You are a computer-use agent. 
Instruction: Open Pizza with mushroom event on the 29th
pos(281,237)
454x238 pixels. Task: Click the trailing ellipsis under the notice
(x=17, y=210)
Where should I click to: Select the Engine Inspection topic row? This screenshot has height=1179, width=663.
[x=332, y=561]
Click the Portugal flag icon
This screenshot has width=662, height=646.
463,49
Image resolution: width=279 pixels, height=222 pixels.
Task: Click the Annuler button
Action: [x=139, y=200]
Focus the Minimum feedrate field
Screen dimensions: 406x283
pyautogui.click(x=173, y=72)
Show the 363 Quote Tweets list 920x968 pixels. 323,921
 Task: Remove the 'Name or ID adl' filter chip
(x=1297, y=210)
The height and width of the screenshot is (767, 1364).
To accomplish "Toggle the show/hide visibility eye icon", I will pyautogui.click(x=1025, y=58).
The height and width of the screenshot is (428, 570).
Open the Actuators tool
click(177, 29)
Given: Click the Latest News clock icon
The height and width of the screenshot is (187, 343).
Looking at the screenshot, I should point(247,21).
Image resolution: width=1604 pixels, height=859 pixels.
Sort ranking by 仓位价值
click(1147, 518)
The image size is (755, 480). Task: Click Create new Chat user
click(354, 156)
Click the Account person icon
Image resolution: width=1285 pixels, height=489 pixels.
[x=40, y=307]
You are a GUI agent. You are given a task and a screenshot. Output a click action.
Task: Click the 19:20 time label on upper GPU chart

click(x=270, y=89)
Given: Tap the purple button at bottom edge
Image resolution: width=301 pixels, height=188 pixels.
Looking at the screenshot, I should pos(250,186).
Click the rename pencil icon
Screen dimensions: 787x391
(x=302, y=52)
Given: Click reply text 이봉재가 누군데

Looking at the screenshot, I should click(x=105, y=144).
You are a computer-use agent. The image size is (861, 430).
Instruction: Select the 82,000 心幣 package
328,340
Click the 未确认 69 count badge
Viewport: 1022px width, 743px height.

- _PROBLEM TO SOLVE_
Reply with a number only, showing how many lines of the material contain the word "computer".

- _PROBLEM SOLUTION_
2